1.2.4克隆形成试验检测细胞克隆情况 消化收集的对数生长期细胞，吹打制成单个细胞悬液，每组分别以每孔200个细胞接种于6孔培养板中。2周后肉眼可见的克隆出现后终止培养，弃上清液后用PBS洗涤2次,加入4%多聚甲醛2 mL放置15 min固定细胞。去固定液，吉姆萨染液染色10～30 min后流水缓慢冲洗，自然干燥。随机选取6个视野，分别计数每个视野下单个细胞形成克隆(细胞数>5个)的数量。

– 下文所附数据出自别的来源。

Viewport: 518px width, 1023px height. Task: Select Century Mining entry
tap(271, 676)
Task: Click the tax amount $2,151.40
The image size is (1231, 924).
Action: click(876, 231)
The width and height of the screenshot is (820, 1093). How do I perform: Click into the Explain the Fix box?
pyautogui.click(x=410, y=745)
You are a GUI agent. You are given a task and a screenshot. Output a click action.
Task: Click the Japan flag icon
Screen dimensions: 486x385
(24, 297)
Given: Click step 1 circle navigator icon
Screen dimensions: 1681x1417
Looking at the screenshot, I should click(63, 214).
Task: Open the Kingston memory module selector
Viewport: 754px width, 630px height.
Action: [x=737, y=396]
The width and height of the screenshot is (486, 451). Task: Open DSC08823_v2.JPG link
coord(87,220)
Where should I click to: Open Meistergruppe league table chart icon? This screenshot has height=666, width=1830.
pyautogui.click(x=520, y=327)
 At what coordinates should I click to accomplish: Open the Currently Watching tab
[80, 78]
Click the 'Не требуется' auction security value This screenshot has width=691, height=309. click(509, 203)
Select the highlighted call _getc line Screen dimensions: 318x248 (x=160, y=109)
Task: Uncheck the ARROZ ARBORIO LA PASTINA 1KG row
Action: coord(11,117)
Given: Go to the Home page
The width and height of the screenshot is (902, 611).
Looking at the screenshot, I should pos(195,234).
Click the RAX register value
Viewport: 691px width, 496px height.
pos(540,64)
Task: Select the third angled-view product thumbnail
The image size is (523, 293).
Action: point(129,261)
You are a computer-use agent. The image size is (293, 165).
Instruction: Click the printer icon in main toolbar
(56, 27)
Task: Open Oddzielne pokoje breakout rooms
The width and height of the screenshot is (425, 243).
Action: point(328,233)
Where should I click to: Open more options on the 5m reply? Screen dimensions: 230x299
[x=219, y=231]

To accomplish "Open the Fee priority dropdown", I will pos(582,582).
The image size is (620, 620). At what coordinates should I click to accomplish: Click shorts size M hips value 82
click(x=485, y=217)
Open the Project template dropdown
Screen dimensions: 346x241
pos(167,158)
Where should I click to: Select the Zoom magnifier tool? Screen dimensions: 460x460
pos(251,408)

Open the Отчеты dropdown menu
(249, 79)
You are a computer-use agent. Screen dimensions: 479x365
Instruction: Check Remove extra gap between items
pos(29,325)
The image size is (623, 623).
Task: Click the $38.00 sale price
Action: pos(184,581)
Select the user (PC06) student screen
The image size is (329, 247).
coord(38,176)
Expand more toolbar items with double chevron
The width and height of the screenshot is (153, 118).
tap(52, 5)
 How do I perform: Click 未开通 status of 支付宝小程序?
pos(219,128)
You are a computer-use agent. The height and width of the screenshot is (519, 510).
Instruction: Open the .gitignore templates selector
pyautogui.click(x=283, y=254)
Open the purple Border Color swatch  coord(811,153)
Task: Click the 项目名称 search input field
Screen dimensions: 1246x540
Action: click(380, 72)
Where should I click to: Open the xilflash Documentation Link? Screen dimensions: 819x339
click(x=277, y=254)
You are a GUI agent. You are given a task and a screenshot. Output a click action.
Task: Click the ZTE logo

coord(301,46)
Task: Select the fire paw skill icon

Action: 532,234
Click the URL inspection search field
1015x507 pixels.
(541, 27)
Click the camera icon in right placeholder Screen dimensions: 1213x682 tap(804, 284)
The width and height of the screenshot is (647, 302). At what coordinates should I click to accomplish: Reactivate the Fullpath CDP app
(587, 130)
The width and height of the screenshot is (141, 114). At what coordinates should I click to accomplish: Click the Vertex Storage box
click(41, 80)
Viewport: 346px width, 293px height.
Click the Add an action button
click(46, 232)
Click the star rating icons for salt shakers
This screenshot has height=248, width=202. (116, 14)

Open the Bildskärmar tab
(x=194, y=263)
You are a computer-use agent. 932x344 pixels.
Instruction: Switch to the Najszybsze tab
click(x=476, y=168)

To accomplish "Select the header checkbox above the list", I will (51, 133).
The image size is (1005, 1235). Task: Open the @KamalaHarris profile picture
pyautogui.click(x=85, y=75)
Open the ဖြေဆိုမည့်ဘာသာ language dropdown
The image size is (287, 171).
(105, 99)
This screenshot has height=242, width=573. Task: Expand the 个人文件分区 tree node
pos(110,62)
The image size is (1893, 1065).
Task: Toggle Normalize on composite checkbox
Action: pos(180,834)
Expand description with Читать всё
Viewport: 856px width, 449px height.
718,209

1.2.5Transwell小室试验检测细胞迁移情况 消化收集的对数生长期细胞，调整细胞水平至(0.5～1.0)×106/mL。将500 μL含10%FBS的培养基加入24孔板下室中；侵袭小室内加入细胞悬液300 μL。孵育48 h后去除侵袭小室内未穿过基底层膜的细胞；4%多聚甲醛固定，结晶紫染色20 min；冲洗掉多余的染色液后自然干燥；随机选取不同视野(×100)并计数细胞个数。

2 结 果

2.1DJ-1下调对HBE细胞周期的影响 流式细胞术检测结果显示，DJ-1 siRNA组、Control siRNA组、BC组细胞周期为G1期的细胞分别占65.80%、20.57%和22.44%；S期细胞分别占 16.39%、31.56%和30.35%；G2期细胞分别占17.81%、47.87%和47.21%。与Control siRNA组相比，DJ-1 siRNA组的G1期细胞比例增高45.23%,而S期和G2期细胞比例分别减少15.17%、30.06%。DJ-1 siRNA组G1期细胞比例高于BC组、Control siRNA组，S期、G2期细胞比例低于BC组、Control siRNA组，差异有统计学意义(P<0.05)，BC组、Control siRNA组各周期细胞比例比较，差异无统计学意义(P>0.05)。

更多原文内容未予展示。